Gene: Nah, your image looks real for many reasons. I'm not going to modify your image and post it here, trying to avoid more hoopla. But if you go into aperture and edit the highlights, shadows, hue, and saturation... such as to make it mainly purple with a blue undertone on that gorgeous tanzanite, save a copy of it and run it through that analysis again, you'll see some pretty dramatic changes. The alterations should be pretty dynamic.

In general, can Vendor's recognize it when others take liberties with their photos? I'm not asking for names, just a general discussion. If not, a tool would be helpful for vendors too. Kenny discussed the lighting techniques that can occur to hide/place less emphasis on certain issues. I've been fairly able to spot when inclusions are being somewhat de-emphasized in photos. With the common industry practice of color adjustments to fairly match tones/saturation, the vendors that are not as experienced seem to be at a disadvantage.
 
Re: Using image error level analyzers to analyze gemstone ph

PrecisionGem|1393984917|3627654 said:
I don't own Photoshop by the way, I use a program called Aperture on the Mac.

FWIW every pic I've posted was processed with the lowly iPhoto program that comes free on every Mac.

I bought Lightroom and Elements (a stripped down cheapo version of Photoshop) but haven't installed them yet.

I second shooting in RAW if your camera can.
In post when you try to correct overexposed or underexposed parts in a JPEG file there very little data there to recover
With RAW overexposed areas that look solid white and blown out can contain a surprising amount of wonderful detail.
Same with some dark areas that look solid black.

RAW rocks!
Yes it takes up much more memory, but it's worth it.
If memory cost is an issue … shoot in RAW, do your post editing, save the modified files as a beautiful JPEGs and delete the original RAW files.

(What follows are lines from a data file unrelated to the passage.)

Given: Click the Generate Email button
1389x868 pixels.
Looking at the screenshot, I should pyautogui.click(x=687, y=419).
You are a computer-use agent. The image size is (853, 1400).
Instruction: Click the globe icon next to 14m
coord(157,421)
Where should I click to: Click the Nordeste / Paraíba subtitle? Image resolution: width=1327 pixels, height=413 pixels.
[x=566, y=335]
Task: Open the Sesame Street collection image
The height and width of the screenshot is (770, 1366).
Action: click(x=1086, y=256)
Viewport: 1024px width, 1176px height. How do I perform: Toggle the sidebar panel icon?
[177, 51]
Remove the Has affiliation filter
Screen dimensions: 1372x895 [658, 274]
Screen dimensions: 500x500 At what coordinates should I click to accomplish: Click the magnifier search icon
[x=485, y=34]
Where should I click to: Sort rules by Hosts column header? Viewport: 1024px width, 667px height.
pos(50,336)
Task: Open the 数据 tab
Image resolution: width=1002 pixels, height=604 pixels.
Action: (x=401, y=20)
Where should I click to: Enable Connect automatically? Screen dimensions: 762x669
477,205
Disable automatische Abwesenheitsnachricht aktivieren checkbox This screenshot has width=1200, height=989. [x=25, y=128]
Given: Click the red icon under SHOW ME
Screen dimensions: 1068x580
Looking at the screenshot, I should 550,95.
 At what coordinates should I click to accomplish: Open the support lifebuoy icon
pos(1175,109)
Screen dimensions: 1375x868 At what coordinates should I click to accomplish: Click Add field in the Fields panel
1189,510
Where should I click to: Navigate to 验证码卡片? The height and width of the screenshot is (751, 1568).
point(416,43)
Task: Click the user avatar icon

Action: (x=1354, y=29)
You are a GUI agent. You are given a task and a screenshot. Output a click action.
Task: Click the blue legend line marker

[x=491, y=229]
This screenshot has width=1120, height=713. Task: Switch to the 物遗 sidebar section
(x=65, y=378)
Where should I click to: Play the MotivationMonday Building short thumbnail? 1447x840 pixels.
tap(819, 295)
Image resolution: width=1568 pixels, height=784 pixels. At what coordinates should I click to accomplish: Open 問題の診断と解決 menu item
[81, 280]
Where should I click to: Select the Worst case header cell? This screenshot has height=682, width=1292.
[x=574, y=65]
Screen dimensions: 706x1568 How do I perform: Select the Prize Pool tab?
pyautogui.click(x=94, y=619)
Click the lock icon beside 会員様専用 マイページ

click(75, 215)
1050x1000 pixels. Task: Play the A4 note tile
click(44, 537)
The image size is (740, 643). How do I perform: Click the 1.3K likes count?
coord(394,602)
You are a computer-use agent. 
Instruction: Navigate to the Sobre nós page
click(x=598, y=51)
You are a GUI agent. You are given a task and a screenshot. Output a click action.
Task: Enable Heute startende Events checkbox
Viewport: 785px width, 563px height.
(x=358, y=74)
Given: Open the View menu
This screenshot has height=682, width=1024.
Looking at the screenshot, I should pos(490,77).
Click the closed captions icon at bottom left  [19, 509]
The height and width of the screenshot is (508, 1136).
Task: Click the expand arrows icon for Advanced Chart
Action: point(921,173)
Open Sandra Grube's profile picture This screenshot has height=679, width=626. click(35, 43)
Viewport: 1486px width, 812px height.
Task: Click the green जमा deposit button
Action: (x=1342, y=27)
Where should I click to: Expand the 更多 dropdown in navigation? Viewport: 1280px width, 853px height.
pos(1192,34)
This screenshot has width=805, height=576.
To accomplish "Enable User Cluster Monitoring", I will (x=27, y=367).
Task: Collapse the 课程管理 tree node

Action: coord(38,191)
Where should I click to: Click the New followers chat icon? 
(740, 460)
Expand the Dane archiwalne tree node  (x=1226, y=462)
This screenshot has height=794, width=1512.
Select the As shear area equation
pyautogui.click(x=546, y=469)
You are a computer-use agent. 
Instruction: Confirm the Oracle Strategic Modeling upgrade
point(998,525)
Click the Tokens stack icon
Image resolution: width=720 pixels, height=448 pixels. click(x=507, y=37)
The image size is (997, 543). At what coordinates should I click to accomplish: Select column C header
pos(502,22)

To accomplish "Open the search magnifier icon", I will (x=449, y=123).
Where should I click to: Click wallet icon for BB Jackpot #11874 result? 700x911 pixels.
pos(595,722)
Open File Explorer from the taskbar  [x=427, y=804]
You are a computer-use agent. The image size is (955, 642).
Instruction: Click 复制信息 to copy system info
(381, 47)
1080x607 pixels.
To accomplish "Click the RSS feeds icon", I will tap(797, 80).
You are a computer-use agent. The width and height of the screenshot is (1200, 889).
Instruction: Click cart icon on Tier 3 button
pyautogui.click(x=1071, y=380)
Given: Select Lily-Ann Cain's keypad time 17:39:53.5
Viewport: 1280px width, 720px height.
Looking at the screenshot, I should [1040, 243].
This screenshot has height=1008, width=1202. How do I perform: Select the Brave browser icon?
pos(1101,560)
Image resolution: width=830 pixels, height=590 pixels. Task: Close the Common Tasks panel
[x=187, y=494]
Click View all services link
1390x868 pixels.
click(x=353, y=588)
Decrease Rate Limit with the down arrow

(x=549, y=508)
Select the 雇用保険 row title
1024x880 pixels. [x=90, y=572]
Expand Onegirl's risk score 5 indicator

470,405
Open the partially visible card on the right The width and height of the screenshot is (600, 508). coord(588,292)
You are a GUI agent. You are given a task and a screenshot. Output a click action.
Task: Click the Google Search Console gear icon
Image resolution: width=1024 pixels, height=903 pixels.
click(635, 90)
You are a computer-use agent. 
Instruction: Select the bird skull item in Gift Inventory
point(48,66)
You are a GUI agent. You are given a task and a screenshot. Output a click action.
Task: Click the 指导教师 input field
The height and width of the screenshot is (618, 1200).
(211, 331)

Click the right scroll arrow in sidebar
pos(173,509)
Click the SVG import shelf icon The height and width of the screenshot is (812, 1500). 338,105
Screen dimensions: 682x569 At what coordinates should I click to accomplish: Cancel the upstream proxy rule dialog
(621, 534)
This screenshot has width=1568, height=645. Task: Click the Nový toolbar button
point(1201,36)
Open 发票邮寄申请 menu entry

I don't convert, or SAVE AS, to JPEG.
I do a screen capture which creates a PNG file.
This gives me a more accurate pic on Pricescope.
When I used to convert to JPEG those picks looked washed out when uploaded to Pricescope. :confused:
For whatever reason the PNG files look correct on PS, though of course Pricescope's software dramatically lowers the sharpness/resolution. ;(
 
Re: Using image error level analyzers to analyze gemstone ph

These programs find crappy jpg creation engines more than anything else.
You can do the the same thing in 20 different programs and a few will look like a total mess and maybe one or 2 pristine and the rest in between.
The programs that use the Microsoft native codec to do the conversion are going to be the worst.
Guess what? that is a lot of them because it is easy.
 
Re: Using image error level analyzers to analyze gemstone ph

kenny|1393992935|3627711 said:
When I used to convert to JPEG those picks looked washed out when uploaded to Pricescope. :confused:
For whatever reason the PNG files look correct on PS, though of course Pricescope's software dramatically lowers the sharpness/resolution. ;(
You didn't save it in the right color space.
The screen shot does the conversion, jpg and png you have to set it to change to srgb in many programs.
Do your editing in srgb and it will work even better but you lose some color that is in the raw file.
You will not see the color anyway if you don't have a wide gamut calibrated monitor.
 
Re: Using image error level analyzers to analyze gemstone ph

Kenny, have a look at Pixlemator. It's a fraction of the cost of Photoshop. Aperture to me is head and shoulders above iPhoto. For some reason iPhoto confuses me, and aperture makes sense. Very nice for organizing photos.